▸ Task to carry out:
In the records, find each line where "axis" occurs, and copy it.

▸ Dataset content:
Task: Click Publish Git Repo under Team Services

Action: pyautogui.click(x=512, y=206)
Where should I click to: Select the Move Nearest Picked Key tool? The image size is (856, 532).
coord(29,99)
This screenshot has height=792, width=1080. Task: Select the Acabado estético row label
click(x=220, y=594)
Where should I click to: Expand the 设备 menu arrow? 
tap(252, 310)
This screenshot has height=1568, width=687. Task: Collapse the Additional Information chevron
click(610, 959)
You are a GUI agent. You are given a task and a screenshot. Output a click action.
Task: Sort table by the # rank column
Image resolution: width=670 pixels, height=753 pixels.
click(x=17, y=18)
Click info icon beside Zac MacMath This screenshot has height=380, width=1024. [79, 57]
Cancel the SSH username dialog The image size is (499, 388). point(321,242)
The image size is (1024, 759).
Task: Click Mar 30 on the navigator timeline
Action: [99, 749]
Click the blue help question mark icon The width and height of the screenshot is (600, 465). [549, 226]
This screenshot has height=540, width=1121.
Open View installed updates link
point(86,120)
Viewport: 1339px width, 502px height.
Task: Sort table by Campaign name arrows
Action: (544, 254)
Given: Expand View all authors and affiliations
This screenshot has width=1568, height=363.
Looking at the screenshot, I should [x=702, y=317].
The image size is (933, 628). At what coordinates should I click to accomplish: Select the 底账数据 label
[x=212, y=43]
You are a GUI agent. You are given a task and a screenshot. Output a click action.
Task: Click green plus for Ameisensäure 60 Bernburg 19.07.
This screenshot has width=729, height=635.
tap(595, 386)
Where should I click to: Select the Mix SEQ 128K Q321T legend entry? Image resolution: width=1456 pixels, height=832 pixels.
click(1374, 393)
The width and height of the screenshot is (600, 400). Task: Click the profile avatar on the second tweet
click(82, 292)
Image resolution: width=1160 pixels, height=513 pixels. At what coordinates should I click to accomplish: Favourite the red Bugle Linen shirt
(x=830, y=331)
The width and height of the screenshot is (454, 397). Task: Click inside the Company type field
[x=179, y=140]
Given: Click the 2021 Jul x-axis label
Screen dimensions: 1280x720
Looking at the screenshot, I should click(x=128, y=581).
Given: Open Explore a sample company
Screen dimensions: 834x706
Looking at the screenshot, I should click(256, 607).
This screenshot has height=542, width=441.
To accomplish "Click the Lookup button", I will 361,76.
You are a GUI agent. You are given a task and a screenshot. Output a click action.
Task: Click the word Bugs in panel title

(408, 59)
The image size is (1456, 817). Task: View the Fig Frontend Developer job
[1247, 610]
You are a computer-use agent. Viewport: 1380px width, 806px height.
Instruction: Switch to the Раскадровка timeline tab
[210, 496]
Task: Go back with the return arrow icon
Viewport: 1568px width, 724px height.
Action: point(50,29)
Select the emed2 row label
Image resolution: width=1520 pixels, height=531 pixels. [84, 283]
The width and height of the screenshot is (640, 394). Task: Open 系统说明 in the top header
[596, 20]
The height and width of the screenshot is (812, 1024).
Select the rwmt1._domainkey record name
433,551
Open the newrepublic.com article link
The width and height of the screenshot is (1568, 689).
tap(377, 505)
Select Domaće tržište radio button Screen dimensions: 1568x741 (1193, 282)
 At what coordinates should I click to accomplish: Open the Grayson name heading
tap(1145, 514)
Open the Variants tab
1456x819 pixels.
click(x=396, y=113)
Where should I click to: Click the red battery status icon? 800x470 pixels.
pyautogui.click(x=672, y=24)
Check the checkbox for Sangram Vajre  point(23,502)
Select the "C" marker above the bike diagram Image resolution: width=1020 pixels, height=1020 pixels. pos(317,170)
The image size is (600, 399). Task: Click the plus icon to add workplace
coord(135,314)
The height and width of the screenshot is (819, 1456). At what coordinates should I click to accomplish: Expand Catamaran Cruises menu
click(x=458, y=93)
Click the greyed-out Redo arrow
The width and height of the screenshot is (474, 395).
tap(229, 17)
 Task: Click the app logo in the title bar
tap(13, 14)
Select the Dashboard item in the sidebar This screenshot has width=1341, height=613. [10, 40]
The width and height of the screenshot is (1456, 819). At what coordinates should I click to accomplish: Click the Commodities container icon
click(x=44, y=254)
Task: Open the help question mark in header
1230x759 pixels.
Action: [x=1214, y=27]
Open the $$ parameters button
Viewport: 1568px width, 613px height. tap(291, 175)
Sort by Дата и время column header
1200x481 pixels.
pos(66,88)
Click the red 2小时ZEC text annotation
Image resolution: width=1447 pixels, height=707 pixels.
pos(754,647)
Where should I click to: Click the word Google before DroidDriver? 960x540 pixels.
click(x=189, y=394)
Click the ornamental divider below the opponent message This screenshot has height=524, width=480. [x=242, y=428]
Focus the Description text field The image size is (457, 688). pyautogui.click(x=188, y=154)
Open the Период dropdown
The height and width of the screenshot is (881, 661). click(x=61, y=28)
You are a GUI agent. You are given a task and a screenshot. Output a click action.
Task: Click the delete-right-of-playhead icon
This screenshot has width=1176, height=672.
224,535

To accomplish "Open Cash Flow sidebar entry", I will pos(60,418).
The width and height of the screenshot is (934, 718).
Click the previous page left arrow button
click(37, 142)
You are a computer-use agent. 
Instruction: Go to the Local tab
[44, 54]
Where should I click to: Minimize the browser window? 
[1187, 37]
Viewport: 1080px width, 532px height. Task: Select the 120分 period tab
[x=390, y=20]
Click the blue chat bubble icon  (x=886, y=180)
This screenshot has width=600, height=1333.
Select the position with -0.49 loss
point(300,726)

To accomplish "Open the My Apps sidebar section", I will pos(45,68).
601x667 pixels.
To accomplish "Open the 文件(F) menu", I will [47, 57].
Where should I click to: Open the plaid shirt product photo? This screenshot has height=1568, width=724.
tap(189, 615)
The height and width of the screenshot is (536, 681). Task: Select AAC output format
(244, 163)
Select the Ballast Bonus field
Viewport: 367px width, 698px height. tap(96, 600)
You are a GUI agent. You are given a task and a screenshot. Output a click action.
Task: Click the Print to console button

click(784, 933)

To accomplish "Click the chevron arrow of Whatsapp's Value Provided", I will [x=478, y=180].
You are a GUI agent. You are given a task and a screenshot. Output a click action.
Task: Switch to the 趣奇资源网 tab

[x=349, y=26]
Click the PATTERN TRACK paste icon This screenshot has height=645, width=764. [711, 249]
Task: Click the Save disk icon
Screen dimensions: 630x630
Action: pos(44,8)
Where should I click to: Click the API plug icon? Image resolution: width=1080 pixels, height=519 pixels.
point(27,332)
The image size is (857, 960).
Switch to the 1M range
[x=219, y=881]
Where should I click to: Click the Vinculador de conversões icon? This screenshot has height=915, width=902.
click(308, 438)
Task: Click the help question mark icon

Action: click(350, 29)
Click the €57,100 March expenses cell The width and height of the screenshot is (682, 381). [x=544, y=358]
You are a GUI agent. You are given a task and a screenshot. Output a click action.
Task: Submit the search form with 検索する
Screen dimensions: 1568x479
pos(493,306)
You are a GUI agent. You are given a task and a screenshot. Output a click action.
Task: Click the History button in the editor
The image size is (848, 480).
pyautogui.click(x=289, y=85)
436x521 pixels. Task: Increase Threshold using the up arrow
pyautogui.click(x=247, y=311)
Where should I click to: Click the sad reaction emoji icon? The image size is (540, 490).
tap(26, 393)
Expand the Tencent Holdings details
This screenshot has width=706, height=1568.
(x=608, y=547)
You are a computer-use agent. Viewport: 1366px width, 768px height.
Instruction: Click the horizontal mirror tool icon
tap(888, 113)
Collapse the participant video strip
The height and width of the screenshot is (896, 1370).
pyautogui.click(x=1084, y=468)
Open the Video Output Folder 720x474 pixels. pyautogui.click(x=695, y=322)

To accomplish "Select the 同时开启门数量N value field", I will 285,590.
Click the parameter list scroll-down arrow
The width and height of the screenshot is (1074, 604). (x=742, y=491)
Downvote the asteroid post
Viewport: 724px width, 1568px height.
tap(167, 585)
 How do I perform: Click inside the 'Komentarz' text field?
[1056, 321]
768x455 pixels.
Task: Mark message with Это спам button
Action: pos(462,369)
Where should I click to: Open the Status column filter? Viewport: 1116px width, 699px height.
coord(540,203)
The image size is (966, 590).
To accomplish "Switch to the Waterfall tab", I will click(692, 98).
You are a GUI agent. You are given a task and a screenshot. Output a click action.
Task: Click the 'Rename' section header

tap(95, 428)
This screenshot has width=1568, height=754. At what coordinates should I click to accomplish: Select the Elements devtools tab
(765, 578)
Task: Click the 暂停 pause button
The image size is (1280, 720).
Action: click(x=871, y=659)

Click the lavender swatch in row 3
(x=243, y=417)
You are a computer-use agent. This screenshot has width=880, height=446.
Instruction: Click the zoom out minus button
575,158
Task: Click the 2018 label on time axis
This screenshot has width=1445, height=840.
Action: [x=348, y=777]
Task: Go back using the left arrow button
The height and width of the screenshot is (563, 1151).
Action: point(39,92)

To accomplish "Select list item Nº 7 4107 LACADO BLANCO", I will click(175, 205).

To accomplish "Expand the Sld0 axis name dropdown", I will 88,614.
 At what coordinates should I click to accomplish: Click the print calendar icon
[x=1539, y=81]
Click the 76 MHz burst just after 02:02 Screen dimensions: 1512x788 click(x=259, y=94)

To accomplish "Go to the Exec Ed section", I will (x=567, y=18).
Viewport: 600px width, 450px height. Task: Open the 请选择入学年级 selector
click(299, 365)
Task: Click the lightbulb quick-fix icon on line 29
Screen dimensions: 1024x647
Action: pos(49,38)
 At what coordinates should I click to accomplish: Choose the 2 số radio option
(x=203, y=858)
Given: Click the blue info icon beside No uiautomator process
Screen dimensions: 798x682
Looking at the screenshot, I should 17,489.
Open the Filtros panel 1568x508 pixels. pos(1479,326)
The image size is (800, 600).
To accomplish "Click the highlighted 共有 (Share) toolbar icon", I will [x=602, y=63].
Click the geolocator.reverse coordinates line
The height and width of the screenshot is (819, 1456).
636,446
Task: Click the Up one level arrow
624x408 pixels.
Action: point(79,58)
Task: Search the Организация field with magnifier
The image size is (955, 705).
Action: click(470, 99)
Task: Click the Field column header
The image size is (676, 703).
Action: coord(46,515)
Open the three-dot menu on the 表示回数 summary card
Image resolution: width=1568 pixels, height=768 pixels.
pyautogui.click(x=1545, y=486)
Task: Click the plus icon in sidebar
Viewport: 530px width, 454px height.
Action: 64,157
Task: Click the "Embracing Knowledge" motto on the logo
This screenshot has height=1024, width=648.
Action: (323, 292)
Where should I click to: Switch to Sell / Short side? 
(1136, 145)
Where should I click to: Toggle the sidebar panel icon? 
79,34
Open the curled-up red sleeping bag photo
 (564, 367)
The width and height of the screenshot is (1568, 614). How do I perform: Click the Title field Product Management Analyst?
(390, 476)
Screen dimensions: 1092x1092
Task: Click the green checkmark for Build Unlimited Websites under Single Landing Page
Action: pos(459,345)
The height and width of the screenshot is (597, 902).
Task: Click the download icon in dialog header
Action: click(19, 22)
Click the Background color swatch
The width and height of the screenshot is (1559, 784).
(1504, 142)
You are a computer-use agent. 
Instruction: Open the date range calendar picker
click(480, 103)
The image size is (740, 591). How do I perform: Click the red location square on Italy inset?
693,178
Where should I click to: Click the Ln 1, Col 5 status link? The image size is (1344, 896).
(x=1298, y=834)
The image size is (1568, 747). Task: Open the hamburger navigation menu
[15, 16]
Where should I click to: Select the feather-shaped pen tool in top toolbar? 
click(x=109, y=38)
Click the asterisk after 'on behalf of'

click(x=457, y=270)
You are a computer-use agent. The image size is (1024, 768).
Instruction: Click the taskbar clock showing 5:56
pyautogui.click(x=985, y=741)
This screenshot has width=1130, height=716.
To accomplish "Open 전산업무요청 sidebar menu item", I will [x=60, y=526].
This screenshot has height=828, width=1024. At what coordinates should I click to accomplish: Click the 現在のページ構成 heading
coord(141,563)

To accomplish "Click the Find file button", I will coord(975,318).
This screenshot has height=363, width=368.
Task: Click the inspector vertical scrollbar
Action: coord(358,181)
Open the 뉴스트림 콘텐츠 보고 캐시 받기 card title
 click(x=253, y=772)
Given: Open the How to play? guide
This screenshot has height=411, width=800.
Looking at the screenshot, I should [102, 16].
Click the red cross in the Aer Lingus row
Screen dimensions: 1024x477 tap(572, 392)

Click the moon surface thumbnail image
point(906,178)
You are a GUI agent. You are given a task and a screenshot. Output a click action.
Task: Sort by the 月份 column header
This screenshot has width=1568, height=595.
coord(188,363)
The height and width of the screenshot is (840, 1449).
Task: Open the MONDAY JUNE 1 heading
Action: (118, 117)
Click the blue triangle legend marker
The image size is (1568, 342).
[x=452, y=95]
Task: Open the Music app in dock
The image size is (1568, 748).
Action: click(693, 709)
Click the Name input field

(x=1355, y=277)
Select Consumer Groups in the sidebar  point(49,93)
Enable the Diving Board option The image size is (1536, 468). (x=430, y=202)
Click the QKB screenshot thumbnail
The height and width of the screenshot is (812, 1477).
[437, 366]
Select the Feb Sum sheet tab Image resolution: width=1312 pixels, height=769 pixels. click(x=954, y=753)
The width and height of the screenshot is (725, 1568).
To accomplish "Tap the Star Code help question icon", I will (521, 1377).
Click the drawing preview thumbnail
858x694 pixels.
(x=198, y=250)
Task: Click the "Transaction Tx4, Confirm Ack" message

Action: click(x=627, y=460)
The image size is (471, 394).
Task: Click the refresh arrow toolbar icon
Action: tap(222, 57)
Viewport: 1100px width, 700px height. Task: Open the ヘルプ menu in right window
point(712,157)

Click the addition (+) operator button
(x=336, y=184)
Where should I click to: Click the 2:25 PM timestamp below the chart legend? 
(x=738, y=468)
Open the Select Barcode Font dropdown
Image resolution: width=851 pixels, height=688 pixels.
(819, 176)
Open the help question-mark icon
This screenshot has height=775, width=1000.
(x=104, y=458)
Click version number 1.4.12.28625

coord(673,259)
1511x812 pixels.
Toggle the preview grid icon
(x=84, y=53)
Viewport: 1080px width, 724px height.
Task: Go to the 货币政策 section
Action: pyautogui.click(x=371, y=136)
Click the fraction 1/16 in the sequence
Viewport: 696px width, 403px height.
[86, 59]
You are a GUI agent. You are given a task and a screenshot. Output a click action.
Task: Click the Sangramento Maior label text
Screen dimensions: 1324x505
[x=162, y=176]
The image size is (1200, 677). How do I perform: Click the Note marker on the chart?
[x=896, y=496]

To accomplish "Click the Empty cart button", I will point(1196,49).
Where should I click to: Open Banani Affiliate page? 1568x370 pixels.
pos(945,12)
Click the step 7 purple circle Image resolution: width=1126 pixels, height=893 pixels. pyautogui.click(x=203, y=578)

▸ Answer:
Given: Click the 2021 Jul x-axis label
Task: Click the 2018 label on time axis
To accomplish "Expand the Sld0 axis name dropdown", I will 88,614.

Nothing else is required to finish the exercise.